Bring Back Door Pickers
Why door pickers are a good thing for clubland - and what a decent one really does
I became the picker at the now demolished Hanover Grand in the late 90s/early 00s. It was a place where fashion met music; there were no rules and everyone was beautiful. It had drag queens on the door dispensing unlimited glitter, the soundsystem was powerful and the DJs were burgeoning young upstarts like Lee Burridge and Craig Richards and the then superstar Seb Fontaine. The queues we had were large and bustling and people arrived early; there were no tickets in advance and you took your chances queuing in the cold.

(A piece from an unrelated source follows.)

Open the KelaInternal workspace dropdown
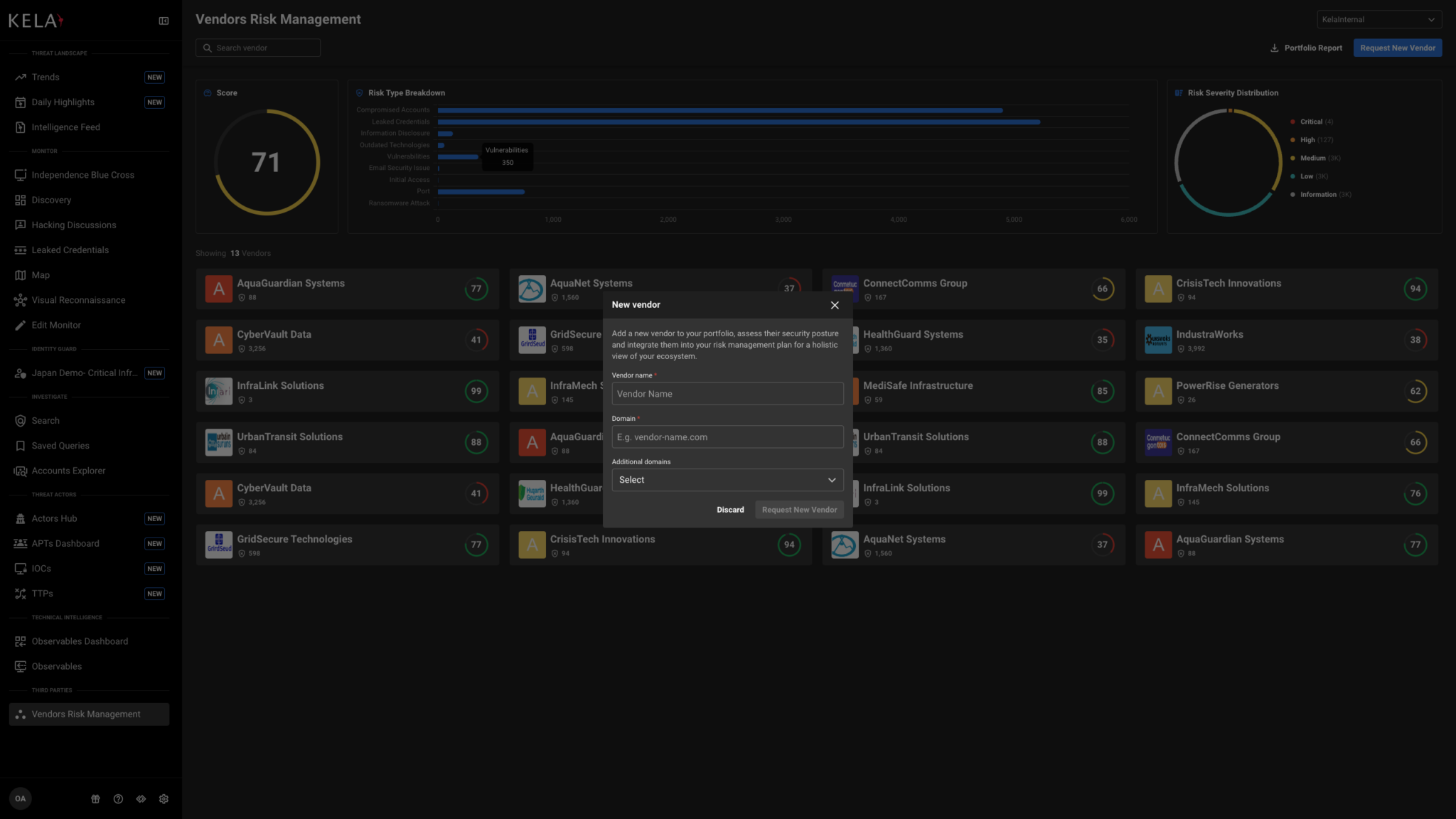Viewport: 1456px width, 819px height. (x=1378, y=19)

When you eventually got to the front of the queue you would meet me: a skinny bloke with blue hair dressed in a silver metallic jacket.
If you didn't fit the look of the people we wanted to come to our club then it would be an instant no – "Please step aside, you didn't cut it tonight," I'd say. People wouldn't, of course, so the doormen often had to step in. Those who were borderline, I would test to see if their attitude was good. We would ask them to sing their favourite Elvis song or other camp classics – it was a mixed gay club, after all. If they obliged then we'd let them in, but if they got funny or angry we'd filter them out. Jo Jo Kelly who used to run the door at Vague in Leeds used to get straight boys to snog their own mates – a little uncomfortable for many, but they did it and would get in.

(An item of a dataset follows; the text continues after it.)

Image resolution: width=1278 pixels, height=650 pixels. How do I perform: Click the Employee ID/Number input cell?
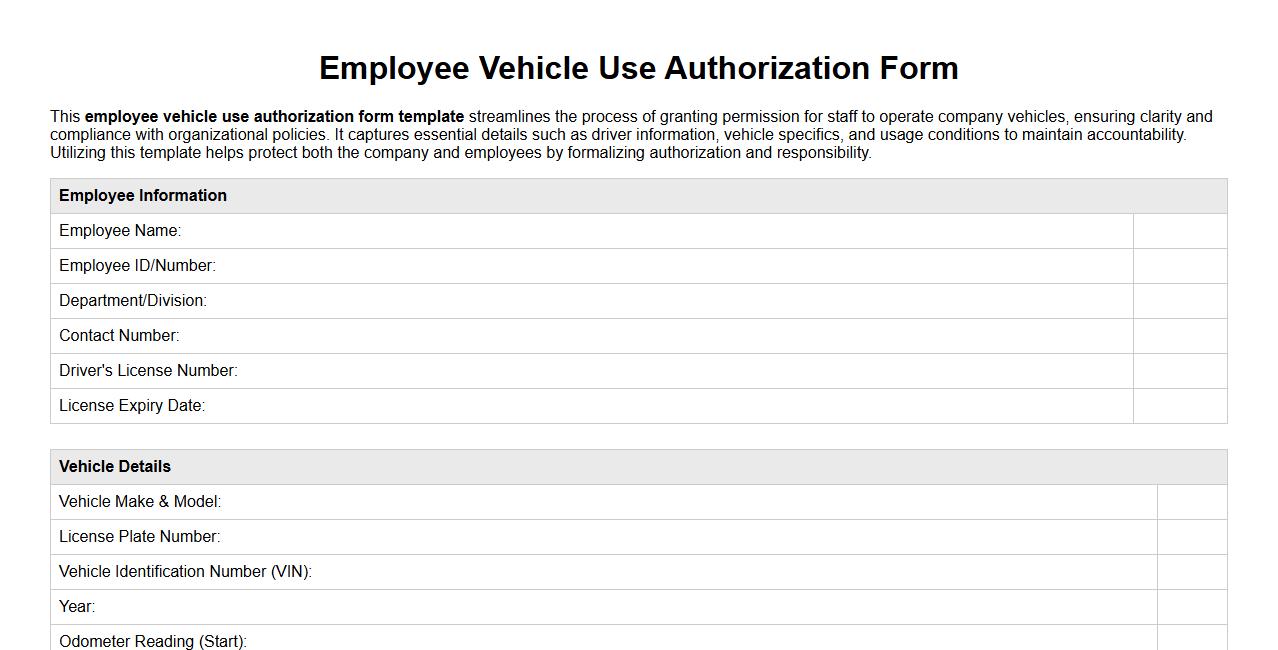coord(1180,265)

The result: everyone who got in was totally up for a laugh, and the atmosphere inside was always electric. Of course, it made peopIe angry when they were turned away: there'd be physical threats every week, people who would promise to wait for me outside until I'd finished, or who said they were so rich they would buy the club and get me sacked; sometimes they'd say "Do you know who I am!?" – especially the famous footballers I kept out. Once, a guy whose mates we wouldn't let in tried to drop-kick me, jumping into the air and lunging but somehow failing to connect. He fell to the floor and didn't even spill his drink, so we applauded his skill.
And then, suddenly, door pickers seemed to vanish from the scene. Legal requirements mean that even pickers have to do their SIA bouncer exams these days, and with tickets sales pushed way in advance to counter the pressures of filling a venue, a good door policy is a lot more difficult to enforce. And that's a shame.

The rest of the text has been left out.